A day after the Election, Hispanic leaders asserted that Latino voters are on the rise, while noting that the community is poised to influence a new direction in Congress.
Grassroots organizations that have actively participated in the presidential campaign this year can almost breathe a sigh of reassurance.
The projection that 12.2 million Latinos would turn out in this election came close to achieving that goal, but the National Association of Appointed and Elected Officials (NALEO) asserted they would continue to analyze the results.
“The NALEO Educational Fund had projected that 12.2 million Latino voters would have participated in this year’s presidential election,” said Arturo Vargas, executive director of NALEO during a conference call on Wednesday.
Based on the exit poll of 10 percent of voters being Latino, “it seems that we are reaching very close to our projection of those 12 million voters,” he said.
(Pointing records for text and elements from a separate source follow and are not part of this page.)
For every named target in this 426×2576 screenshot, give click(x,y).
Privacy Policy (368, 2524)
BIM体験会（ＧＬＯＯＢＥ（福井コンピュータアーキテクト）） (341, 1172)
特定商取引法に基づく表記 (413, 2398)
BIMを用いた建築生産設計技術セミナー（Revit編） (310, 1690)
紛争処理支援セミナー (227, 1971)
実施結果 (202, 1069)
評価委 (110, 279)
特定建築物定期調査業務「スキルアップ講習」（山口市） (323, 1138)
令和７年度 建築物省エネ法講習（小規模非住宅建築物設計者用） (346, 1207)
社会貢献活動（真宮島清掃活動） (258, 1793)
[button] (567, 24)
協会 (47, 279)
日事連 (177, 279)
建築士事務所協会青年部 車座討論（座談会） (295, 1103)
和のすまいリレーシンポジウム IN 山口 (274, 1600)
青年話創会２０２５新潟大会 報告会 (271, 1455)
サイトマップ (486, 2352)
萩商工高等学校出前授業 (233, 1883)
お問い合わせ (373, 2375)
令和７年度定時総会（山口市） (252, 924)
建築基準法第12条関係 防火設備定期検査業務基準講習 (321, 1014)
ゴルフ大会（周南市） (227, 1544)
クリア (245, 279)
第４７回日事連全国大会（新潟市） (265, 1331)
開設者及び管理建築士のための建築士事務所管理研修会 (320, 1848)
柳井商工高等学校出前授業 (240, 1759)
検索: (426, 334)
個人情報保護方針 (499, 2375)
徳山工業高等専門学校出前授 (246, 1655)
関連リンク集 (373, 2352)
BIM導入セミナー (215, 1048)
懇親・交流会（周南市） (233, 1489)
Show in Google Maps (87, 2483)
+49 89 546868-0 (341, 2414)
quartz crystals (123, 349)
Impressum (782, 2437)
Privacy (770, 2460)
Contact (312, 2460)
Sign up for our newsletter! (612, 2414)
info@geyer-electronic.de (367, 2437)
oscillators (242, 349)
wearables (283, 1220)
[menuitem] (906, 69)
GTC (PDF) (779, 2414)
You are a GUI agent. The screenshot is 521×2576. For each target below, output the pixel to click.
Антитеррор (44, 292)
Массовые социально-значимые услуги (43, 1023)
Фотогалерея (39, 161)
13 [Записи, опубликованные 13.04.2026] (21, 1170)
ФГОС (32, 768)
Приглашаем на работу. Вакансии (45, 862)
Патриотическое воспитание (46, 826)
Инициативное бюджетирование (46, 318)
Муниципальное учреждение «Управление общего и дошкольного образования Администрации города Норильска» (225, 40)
In 2008, there were 9.7 percent of Latinos who voted in the election and they comprised 7.4 percent of the total electorate. Many analysts suggest Latinos played a decisive role on many down ticket races.
“The Latino vote is on the rise,” affirmed Clarissa Martinez, civic engagement director of the National Council of La Raza. “It’s clear that when candidates take a stand on issues that matter to this community, engage in meaningful outreach, and build a relationship with these voters the community responds.”
Will Latino candidates unite in the next Congress?
These numbers further position Latinos in the new Congress to make inroads. A more pressing question is whether or not that will translate to actual results. Advocates are quick to project that the president will need to deliver on his promise for immigration reform in the next term or face retaliation.
Yet, Arnold Torres, a political consultant in California and former executive director of the League of United Latin American Citizens, believes Latino influence in the next Congress will largely depend on whether Hispanic politicians work together to present a vision that will unite them.
“Latinos are not monolithic,” said Torres. He pointed to the examples of Tea Party backed Ted Cruz and Marco Rubio. On that note, he affirmed that there are a majority of Latino Democrats in the House.
“Will all of them get together and present one agenda, one vision that is a reflection of where they come from?” he said.
As of today, the number of Latinos who are joining the House of Representatives tallied to a total of 28. There are also new Latino members in the United States Senate pushing the total to three Latinos, all of them are of Cuban descent.
The new faces in the House will include: Tony Cardenas from the San Fernando Valley in Los Angeles, Juan Vargas from the San Diego area in southern California, Raul Ruiz in southern California, and Michelle Lujan Grisham in New Mexico.
Other notable wins for the Latino caucus in the House include Solomon Vella in southern Texas, Joaquin Castro replacing Charlie Gonzalez and Pette Gallego who unseated Quico Canseco in Texas. Gloria Negrette Cloud in an intra-party fight defeated her fellow Democrat contender Rep. Joe Baca in California.
For some, the combination of Latino voters and new gains in Congress will for the first time sway political positions in Congress.
No more sleeping giant
The myth that Latinos are a sleeping giant is broken claimed Ben Monterroso of Mi Familia Vota. He said because of the number of Latinos who voted in this election is unprecedented both the Republicans and the Democrats will do well to address concerns that are pressing for them. If not, he cautioned that in four years, once again, the “giant” will make itself known.
“No more the sleeping Giant,” said Monterroso. “The giant is awake.”
As an organization, Mi Familia Vota registered over 82,000 Latinos and reached out to over 300,000 Latinos. Whether it’s Obama or Romney who would have won the election they expect results, he said. Some of these decisions hinge on immigration reform and addressing policies that help alleviate economic woes, particularly since Latinos are hardest hit in the recession.
The stakes are now higher for Obama than the GOP.
“Despite over the millions of deportations, despite a number of other failures on foreclosures and many other issues, Hispanics still voted in higher numbers for this president than they had in 2008 when they didn’t know him and they really believed him in his campaign of change,” said Torres. “Yesterday, before the election was over, they were already issuing a press release saying: ‘You owe us.'”
Now that the tables have turned and Latinos are poised to play a role in shaping the political sphere, Torres says there’s a greater need to stake out an early position on leadership in the next Congress.
“We must now distinguish ourselves as not waiting for the president to have to take a leadership role,” said Torres. “It’s incumbent upon Latinos if we have now graduated to serious politics—we have to step up further and take on the leadership on solving problems and not constantly waiting for others to act. We must present the president with our own vision.”